++++ Vorgegebene Daten ++++
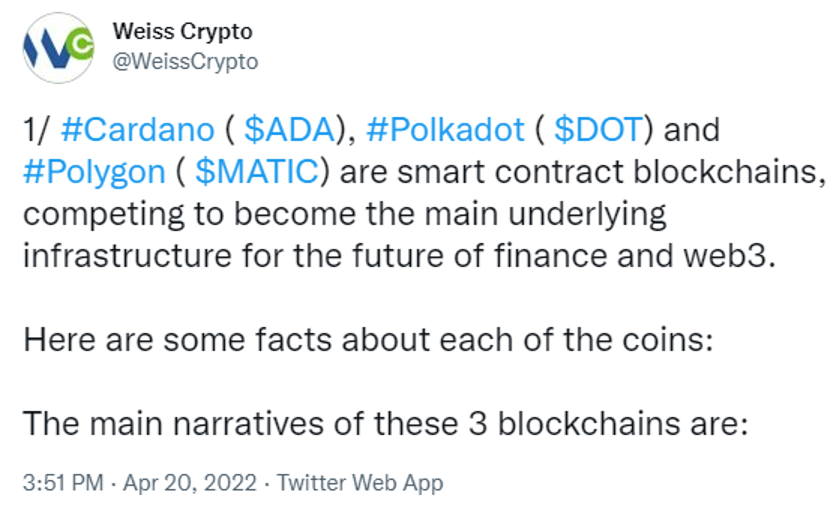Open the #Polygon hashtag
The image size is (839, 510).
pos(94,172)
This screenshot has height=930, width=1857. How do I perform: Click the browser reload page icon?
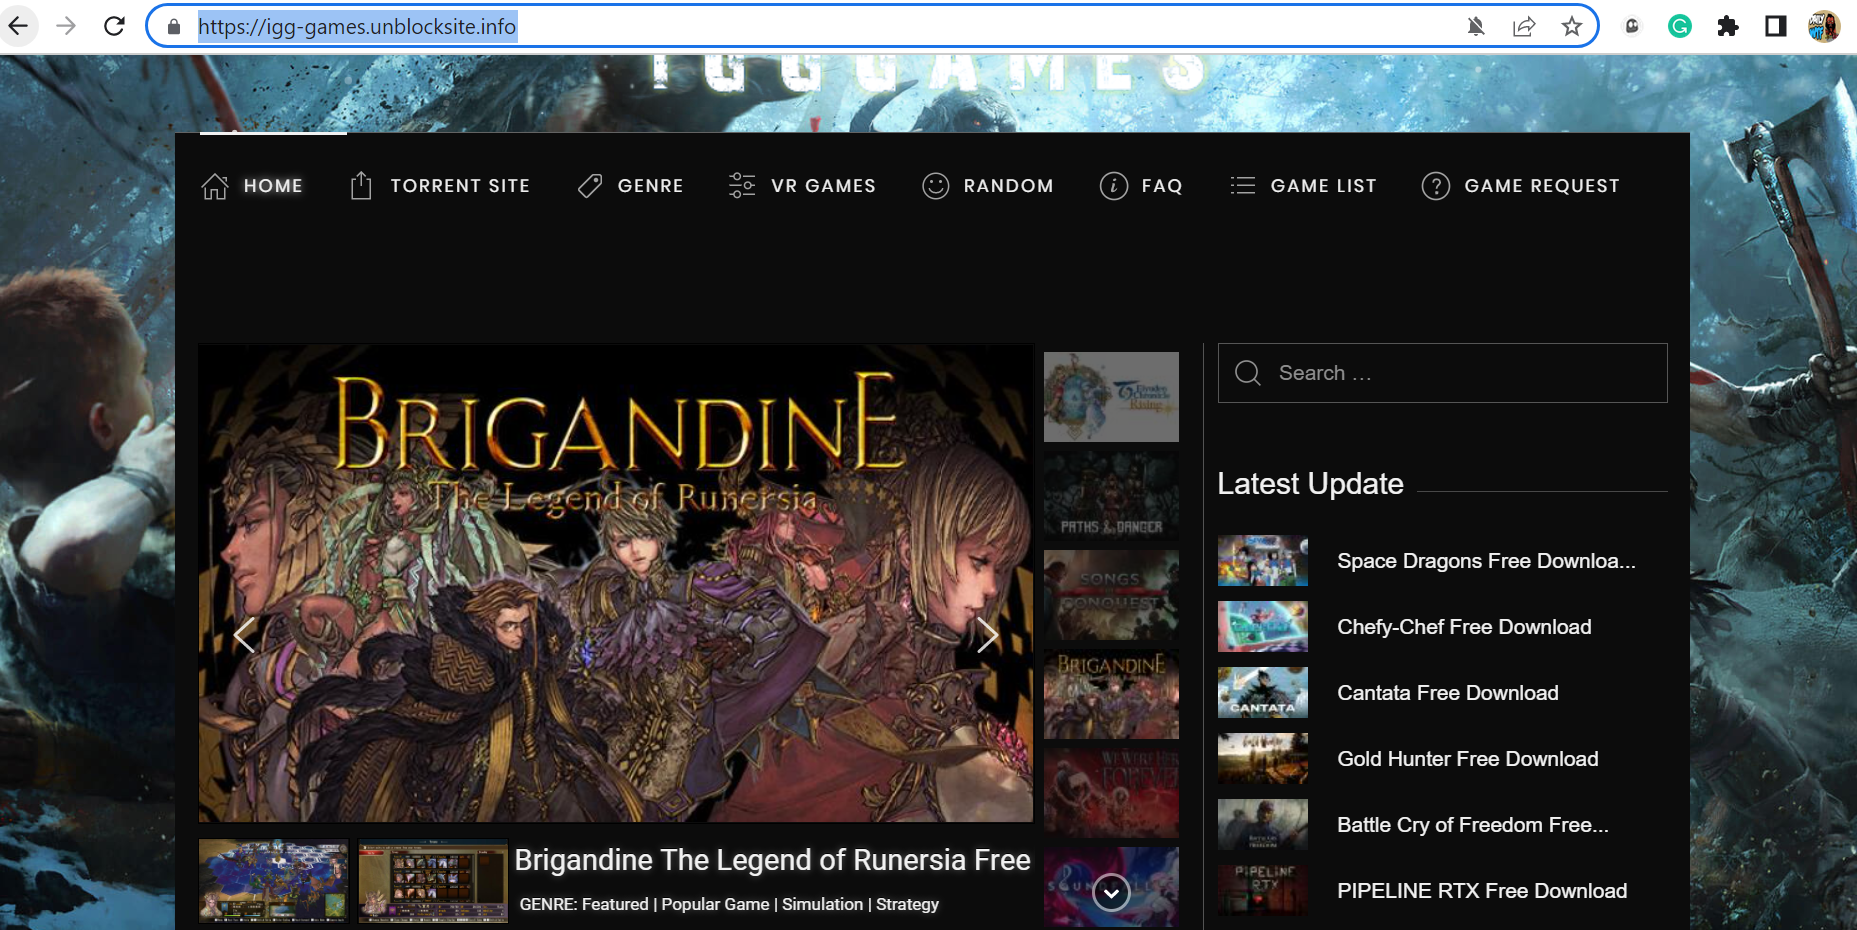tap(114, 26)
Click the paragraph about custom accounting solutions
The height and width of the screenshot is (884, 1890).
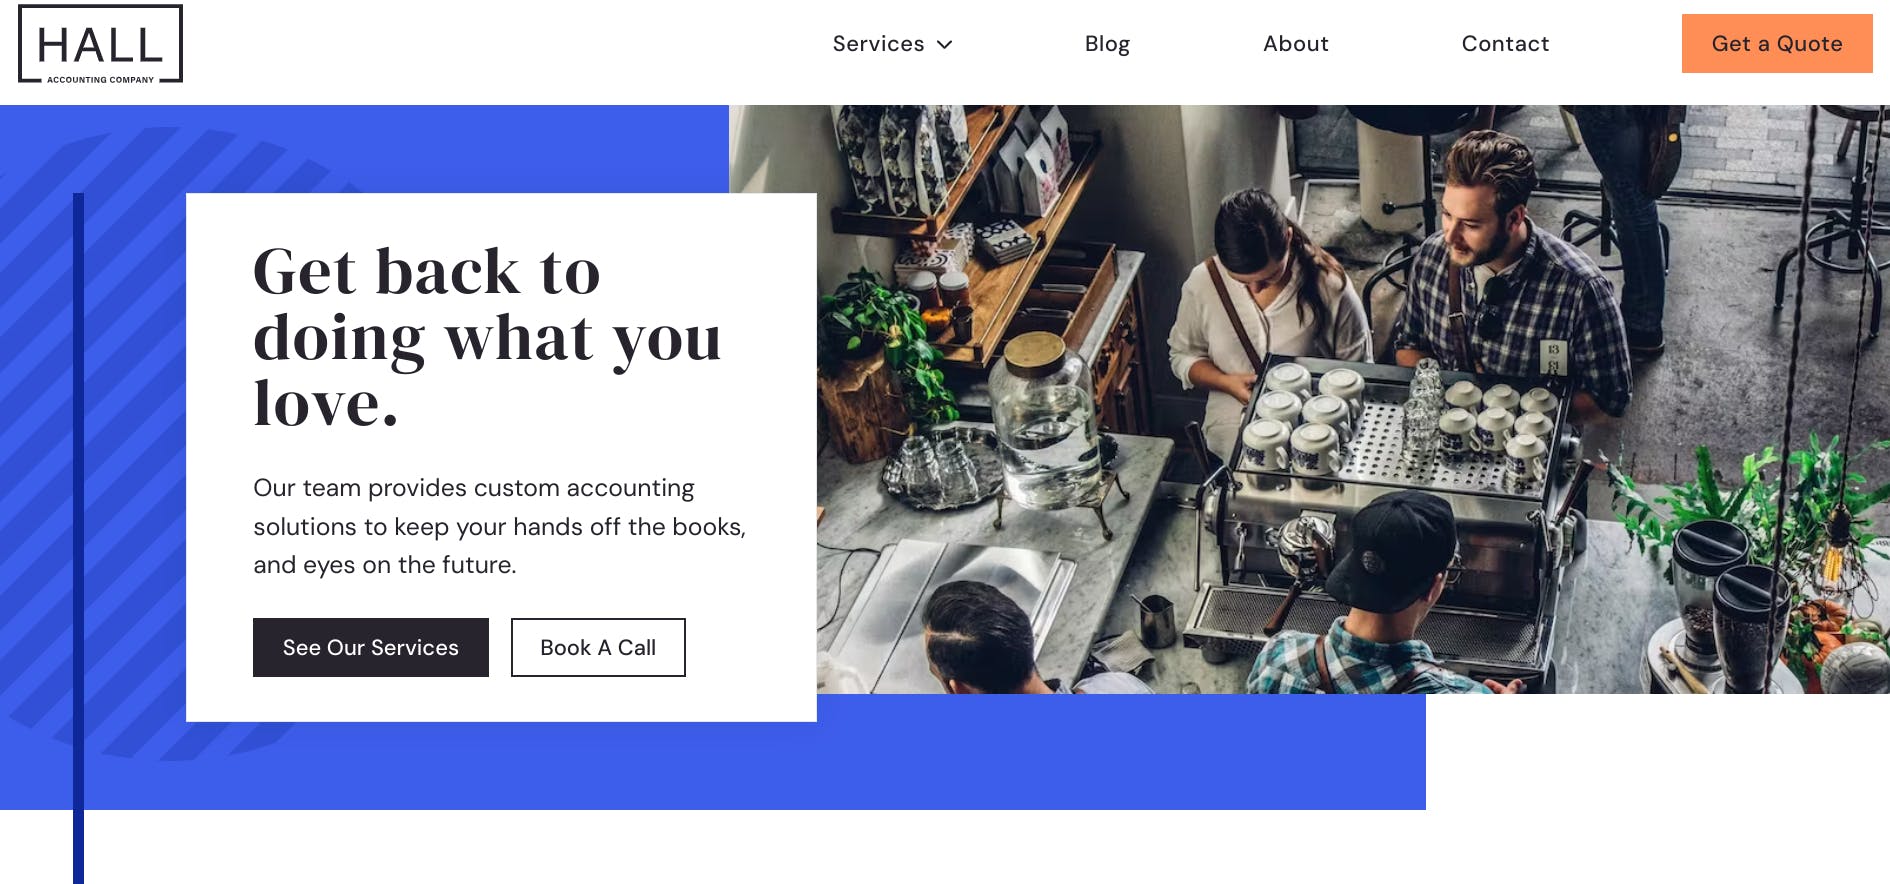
++++
**Arbeitsanweisung**. Schreib alle Einträge oben Zeile für Zeile genau ab und lass die Bilder dabei weg.

**Ergebnis der Übung**.
Open the #Polygon hashtag
The image size is (839, 510).
pos(94,172)
This screenshot has height=930, width=1857. How do I perform: Click the browser reload page icon?
tap(114, 26)
Click the paragraph about custom accounting solutions
The height and width of the screenshot is (884, 1890).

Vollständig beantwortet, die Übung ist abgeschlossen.